Given that millions of women undergo mammograms each year, there has been growing interest in whether the presence of breast arterial calcification (BAC), which is easily detected on a standard mammogram, could help inform cardiovascular risk assessment.

Several observational studies have demonstrated that the presence of BAC provides important prognostic information related to cardiovascular risk. In a systematic review of the data related to BAC and CVD, Hendricks et al cited studies that used either hospital admission data or municipal death records to examine the association of BAC and CVD events. The authors reported a hazard ratio of 1.32 (95% confidence interval [CI], 1.08–1.60) for incident coronary heart disease, 1.44 (95% CI, 1.02–2.05) for coronary heart disease mortality, 1.29 (95% CI, 1.01–1.66) for CVD mortality, and 1.52 (95% CI, 1.18–1.98) for heart failure.
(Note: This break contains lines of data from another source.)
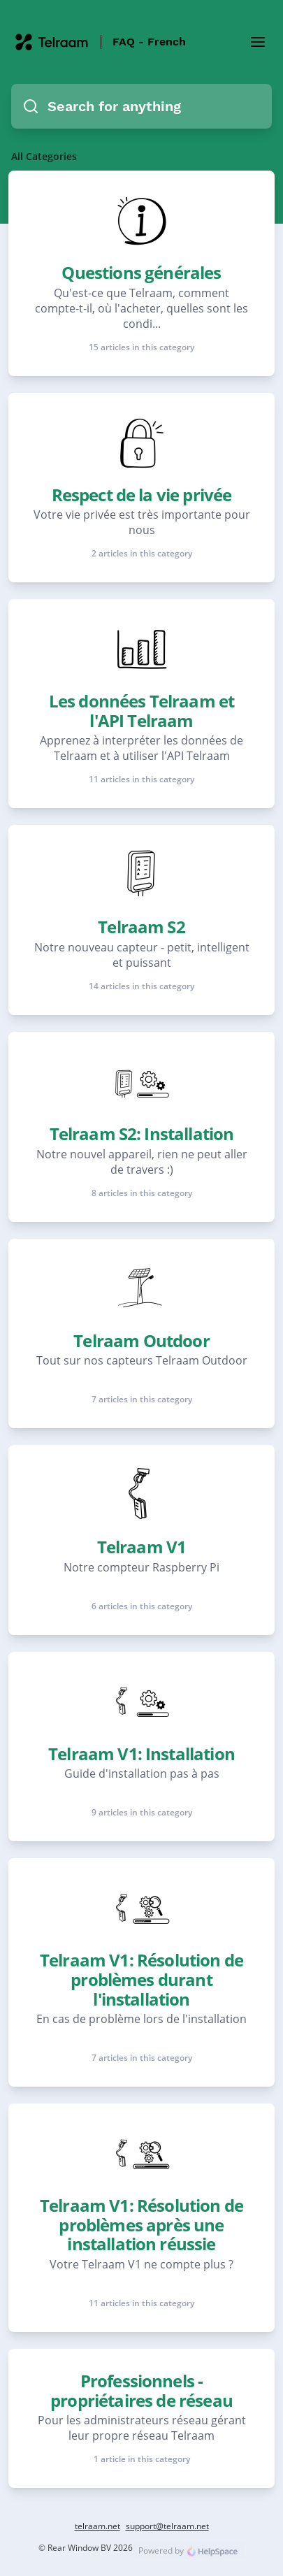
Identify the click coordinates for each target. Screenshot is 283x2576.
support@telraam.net (167, 2526)
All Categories (44, 156)
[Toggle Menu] (258, 42)
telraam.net (97, 2526)
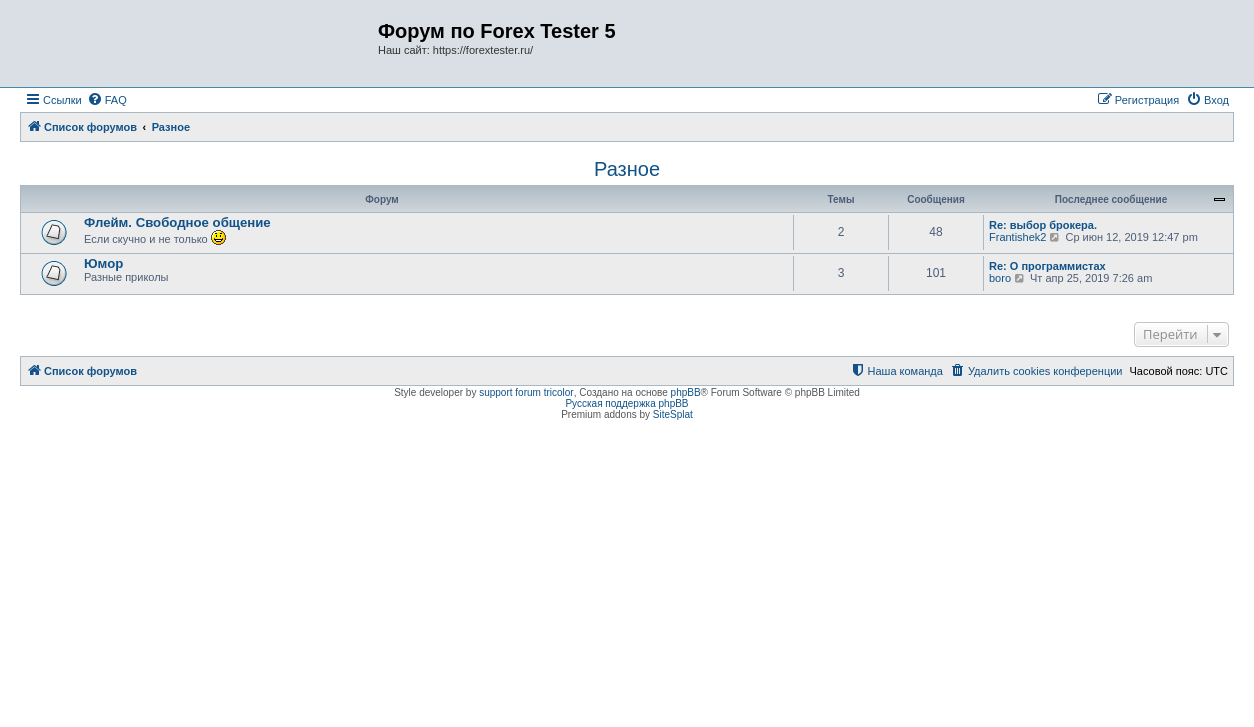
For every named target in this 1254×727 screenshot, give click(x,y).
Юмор (103, 263)
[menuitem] (107, 100)
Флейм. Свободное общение (177, 222)
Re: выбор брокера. (1043, 225)
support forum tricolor (526, 392)
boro (1000, 278)
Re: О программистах (1047, 266)
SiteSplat (673, 414)
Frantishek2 (1017, 237)
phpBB (686, 392)
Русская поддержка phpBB (626, 403)
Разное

But perhaps the greatest power in a joint screening for breast cancer and CVD lies in the potential to prevent BAC or CAC from developing in the first place. Breast cancer and CVD share several modifiable risk factors: diabetes mellitus, smoking, physical inactivity, poor diet, and obesity. If women were counseled each time they had a mammogram that controlling their risk factors could help them avoid 2 of the deadliest conditions for women, then the message of prevention could gain considerable strength.